Lorsque des Birmans complètent un formulaire administratif, il est courant qu’on leur y demande d’indiquer le nom de leurs grands-parents, parents, oncles, tantes, frères et sœurs. Les étrangers établis ici ont ainsi parfois la surprise de se voir demander les noms de tous leurs parents, ne comprenant pas la nécessité de le faire dans la mesure où tout le monde a bien sûr le même nom de famille…

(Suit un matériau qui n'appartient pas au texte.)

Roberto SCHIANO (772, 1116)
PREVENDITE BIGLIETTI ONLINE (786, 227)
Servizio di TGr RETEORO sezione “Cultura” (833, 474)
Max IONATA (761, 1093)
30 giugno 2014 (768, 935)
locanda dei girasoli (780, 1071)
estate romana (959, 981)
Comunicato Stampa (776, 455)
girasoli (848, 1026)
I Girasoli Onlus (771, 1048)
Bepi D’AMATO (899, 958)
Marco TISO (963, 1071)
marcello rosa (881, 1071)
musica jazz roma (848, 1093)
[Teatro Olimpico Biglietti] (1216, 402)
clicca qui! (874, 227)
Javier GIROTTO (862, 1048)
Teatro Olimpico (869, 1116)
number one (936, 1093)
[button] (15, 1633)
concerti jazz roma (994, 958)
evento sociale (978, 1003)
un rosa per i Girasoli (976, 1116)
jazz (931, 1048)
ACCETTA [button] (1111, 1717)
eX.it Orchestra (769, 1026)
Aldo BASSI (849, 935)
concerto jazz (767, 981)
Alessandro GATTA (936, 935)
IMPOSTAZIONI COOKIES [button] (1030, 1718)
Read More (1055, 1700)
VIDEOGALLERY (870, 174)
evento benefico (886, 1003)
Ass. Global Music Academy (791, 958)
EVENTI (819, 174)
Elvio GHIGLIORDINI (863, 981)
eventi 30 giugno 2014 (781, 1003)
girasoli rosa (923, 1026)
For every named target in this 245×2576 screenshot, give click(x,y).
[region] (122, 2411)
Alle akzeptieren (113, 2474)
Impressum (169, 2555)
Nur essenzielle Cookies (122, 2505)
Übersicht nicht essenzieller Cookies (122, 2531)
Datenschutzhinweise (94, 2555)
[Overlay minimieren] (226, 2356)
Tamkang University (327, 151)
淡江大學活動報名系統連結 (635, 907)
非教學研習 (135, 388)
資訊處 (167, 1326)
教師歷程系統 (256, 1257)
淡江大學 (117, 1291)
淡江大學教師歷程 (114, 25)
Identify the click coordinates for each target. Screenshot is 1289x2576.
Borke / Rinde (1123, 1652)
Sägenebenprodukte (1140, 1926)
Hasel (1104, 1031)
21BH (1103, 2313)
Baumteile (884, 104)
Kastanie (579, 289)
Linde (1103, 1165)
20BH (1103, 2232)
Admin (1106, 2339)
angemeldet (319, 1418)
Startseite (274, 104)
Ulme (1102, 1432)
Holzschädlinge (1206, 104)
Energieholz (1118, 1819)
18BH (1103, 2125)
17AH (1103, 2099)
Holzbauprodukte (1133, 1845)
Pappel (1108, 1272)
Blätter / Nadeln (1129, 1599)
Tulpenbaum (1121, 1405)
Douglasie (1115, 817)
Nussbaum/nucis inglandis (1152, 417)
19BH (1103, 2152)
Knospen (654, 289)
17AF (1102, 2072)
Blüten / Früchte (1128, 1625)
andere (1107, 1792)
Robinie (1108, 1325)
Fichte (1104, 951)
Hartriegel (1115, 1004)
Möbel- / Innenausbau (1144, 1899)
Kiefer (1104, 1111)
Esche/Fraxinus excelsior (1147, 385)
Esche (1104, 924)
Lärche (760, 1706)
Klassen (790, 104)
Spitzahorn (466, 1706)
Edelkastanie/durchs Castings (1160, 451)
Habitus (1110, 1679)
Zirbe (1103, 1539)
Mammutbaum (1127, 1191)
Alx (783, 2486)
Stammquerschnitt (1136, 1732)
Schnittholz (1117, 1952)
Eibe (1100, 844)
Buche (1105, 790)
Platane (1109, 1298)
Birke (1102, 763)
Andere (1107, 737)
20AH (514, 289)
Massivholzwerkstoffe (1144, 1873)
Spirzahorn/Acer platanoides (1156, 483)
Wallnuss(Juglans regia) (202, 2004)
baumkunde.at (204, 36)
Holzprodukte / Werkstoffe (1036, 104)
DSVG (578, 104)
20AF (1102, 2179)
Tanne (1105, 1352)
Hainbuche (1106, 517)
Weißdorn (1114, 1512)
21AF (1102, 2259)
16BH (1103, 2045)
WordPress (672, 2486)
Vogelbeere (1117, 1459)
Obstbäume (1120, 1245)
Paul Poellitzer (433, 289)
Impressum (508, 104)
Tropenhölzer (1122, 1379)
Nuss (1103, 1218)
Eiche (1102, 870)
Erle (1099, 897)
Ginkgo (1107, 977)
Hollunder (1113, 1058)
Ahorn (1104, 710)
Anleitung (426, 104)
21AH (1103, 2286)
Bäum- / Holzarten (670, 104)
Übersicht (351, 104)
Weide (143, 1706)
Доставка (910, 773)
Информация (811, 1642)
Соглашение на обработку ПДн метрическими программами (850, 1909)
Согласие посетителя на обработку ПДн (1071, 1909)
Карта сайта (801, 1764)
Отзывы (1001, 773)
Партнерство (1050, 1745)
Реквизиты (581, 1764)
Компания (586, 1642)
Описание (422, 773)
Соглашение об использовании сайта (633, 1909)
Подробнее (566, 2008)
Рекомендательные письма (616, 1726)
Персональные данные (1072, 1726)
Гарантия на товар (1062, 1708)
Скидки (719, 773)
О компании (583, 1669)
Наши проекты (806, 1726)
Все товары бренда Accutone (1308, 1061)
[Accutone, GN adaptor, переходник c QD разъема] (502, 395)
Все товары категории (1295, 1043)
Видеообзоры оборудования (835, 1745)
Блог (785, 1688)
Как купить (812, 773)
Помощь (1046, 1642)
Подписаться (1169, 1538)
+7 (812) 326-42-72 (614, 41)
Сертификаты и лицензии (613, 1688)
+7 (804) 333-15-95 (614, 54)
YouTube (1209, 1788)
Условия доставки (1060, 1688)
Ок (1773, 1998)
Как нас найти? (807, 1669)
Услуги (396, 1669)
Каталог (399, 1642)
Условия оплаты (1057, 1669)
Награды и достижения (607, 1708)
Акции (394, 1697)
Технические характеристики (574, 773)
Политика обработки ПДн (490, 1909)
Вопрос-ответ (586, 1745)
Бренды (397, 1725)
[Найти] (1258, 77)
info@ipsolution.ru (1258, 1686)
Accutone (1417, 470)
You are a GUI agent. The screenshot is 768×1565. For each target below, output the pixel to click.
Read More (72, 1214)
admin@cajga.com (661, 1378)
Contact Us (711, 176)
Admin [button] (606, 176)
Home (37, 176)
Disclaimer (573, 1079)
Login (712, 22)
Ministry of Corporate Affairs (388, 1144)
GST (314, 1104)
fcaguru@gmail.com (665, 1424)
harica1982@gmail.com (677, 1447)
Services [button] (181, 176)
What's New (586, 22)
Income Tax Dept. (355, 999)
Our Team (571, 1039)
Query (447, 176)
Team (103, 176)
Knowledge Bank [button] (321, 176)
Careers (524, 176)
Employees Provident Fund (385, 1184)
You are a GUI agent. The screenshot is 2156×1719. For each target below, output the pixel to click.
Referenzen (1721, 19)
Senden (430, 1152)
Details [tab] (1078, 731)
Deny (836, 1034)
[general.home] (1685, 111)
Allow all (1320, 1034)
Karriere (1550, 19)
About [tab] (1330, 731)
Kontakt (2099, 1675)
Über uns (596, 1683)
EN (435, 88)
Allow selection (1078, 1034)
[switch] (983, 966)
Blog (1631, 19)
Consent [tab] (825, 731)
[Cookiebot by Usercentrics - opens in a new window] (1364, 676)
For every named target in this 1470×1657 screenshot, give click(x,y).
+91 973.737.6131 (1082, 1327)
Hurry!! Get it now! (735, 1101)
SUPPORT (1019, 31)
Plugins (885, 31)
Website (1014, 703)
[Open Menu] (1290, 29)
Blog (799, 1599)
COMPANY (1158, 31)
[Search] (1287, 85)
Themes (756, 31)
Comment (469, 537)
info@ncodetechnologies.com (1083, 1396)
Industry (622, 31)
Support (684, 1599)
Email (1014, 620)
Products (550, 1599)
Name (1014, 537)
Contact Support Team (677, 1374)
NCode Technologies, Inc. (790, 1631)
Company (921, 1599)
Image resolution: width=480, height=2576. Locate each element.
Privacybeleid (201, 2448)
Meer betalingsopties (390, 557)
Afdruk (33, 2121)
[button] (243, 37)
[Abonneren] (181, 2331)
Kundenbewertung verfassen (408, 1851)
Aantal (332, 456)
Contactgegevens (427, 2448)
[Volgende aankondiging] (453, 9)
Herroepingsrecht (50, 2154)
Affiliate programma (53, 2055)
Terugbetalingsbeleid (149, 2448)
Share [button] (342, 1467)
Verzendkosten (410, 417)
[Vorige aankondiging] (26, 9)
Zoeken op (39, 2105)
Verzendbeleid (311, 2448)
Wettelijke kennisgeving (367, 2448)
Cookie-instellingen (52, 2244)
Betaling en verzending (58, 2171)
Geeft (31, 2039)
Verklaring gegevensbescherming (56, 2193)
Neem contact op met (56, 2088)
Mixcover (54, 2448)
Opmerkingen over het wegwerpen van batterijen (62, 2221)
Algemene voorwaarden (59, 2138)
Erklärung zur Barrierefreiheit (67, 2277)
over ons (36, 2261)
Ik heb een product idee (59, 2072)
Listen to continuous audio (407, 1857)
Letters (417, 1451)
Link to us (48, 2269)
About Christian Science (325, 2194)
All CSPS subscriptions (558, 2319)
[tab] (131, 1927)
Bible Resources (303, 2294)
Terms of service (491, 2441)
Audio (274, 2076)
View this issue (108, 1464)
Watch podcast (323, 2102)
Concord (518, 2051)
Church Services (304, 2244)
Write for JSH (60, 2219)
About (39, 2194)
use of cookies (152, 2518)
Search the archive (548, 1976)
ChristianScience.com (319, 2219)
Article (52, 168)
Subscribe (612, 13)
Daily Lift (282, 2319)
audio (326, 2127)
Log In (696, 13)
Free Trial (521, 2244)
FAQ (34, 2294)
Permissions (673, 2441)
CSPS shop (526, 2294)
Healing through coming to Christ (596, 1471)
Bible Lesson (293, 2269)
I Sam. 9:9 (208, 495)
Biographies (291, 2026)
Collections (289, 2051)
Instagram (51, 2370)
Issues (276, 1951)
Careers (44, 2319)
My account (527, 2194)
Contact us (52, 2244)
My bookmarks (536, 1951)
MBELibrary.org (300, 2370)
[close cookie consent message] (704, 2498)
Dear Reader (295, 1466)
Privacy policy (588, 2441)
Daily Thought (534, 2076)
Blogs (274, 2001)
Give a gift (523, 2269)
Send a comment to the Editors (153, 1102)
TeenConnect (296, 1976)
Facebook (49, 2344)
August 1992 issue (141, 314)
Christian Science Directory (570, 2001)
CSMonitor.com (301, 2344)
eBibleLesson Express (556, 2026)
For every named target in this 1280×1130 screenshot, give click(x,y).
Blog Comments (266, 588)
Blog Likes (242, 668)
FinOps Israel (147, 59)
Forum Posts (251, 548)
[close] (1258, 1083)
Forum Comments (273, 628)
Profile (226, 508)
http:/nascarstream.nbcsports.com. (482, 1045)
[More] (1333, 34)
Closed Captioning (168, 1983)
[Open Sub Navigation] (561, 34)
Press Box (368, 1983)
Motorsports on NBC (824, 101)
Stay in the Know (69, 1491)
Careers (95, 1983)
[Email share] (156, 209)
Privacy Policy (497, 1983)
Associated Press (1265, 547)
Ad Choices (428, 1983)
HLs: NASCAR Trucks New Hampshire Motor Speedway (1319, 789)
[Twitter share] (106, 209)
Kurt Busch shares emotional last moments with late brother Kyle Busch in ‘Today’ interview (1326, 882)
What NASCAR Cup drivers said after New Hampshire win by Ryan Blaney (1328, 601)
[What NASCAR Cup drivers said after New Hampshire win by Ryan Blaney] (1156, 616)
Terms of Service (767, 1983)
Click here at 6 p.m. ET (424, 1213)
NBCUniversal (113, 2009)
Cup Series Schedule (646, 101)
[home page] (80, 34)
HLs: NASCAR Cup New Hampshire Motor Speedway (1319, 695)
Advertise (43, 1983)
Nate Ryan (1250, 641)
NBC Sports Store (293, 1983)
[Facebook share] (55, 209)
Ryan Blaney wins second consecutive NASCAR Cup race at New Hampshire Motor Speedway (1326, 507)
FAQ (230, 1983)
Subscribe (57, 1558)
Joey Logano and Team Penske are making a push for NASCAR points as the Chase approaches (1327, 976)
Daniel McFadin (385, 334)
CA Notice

Comme la liste des prénoms couramment utilisés est relativement courte, il sera courant dans une grande entreprise par exemple d’avoir plusieurs Kyaw Maung ou plusieurs Aung Win. Dans certains cas, on leur attribue donc un numéro pour se retrouver dénommé ‘Kyaw Maung 4’ sur les lieux de son travail par exemple…

Une difficulté supplémentaire qui se pose avec l’ouverture du pays au monde, c’est que les formulaires d’enregistrement (pensez par exemple à votre adresse e-mail, à votre demande de carte Visa, etc.) prévoit systématiquement une case pour le prénom et une autre pour le nom. Choix cornélien pour Monsieur Soe Moe Htet au moment de compléter les cases prévues…

Mais revenons à  mon cas… Comment choisir mon prénom ? Patrick avait la solution. « C’est simple, va voir l’astrologue Saya San Zarni Bo. Il te dira quel est ton prénom birman ! ».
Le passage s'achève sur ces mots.